Lecture 11B: Clustering Analysis in Python

from matplotlib import pyplot as plt
import numpy as np
import pandas as pd
import geopandas as gpd
np.random.seed(42)

Section 401
Nov 15, 2023

Last lecture (11A)

Introduction to clustering with scikit-learn
K-means algorithm for non-spatial clustering

Today

Spatial clustering with the DBSCAN algorithm
Exercise on spatial clustering of NYC taxi trips

Part 2: Spatial clustering

Now on to the more traditional view of “clustering”…

DBSCAN

“Density-Based Spatial Clustering of Applications with Noise”

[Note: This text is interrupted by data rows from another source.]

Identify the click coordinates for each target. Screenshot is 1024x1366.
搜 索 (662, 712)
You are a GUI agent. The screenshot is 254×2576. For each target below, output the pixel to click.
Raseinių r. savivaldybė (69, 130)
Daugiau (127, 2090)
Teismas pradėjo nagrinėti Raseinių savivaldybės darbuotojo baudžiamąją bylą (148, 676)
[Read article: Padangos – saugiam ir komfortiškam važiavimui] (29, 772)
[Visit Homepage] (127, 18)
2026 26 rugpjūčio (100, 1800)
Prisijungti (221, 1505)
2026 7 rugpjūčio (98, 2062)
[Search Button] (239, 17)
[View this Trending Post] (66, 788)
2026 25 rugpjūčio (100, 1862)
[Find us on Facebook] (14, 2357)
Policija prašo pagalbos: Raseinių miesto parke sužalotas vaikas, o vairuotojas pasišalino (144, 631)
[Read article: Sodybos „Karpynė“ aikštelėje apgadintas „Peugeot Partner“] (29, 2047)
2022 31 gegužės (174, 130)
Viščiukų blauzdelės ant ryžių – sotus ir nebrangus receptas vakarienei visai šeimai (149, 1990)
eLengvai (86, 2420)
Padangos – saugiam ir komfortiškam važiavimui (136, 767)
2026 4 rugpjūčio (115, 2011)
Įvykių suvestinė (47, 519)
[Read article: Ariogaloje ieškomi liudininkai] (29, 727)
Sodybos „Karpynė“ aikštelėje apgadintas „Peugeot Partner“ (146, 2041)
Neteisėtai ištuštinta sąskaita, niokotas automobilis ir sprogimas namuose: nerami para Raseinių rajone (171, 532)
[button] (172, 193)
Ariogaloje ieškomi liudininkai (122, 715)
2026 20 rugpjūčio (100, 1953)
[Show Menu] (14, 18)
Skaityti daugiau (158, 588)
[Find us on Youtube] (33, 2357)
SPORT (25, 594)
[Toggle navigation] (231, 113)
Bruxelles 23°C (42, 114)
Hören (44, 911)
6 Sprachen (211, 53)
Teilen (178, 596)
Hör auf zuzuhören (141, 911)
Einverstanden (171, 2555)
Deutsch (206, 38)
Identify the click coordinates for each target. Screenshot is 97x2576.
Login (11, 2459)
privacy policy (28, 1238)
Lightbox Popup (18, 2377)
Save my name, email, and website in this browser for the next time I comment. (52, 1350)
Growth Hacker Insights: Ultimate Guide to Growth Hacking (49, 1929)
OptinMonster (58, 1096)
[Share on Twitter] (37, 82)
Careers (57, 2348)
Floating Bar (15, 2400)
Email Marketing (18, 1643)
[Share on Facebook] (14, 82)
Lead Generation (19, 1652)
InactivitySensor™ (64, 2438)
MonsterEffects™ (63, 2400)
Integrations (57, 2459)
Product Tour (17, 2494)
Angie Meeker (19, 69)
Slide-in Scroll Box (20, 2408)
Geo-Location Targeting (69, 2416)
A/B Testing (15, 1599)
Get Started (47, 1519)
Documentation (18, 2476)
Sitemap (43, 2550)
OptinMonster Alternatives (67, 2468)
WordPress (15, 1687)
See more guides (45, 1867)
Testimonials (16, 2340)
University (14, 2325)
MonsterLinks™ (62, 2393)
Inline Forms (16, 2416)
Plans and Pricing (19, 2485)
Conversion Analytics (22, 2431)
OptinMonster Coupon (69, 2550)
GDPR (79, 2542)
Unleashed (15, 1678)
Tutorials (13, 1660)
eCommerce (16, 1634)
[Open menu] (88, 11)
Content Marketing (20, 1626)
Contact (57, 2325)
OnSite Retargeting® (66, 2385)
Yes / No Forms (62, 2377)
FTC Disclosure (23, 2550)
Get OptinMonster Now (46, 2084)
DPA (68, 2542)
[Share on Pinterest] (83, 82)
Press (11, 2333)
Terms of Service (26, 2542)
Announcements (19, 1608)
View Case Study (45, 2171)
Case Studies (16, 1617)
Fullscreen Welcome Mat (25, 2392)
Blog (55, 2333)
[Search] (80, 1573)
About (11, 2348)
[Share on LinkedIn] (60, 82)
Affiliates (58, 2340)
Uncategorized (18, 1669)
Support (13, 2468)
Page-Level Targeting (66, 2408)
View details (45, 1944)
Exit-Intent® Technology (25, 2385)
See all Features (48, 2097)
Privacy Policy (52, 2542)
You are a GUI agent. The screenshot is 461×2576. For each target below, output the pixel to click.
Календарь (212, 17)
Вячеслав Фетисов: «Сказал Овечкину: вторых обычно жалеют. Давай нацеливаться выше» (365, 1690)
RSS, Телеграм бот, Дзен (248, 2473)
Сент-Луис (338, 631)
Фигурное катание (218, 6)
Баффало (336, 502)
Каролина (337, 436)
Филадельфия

Clusters are areas of high density separated by areas of low density.
Can identify clusters of any shape
Good at separating core samples in high-density regions from low-density noise samples
Best for spatial data

Two key parameters

eps: The maximum distance between two samples for them to be considered as in the same neighborhood.
min_samples: The number of samples in a neighborhood for a point to be considered as a core point (including the point itself).

Example Scenario

min_samples = 4.
Point A and the other red points are core points
- There are at least min_samples (4) points (including the point itself) within a distance of eps from each of these points.
- These points are all reachable from one another, so they for a cluster
Points B and C are edge points of the cluster
- They are reachable (within a distance of eps) from the core points so they are part of the cluster
- They do not have at least min_pts within a distance of eps so they are not core points
Point N is a noise point — it not within a distance of eps from any of the cluster points

Importance of parameter choices

Higher min_samples or a lower eps requires a higher density necessary to form a cluster.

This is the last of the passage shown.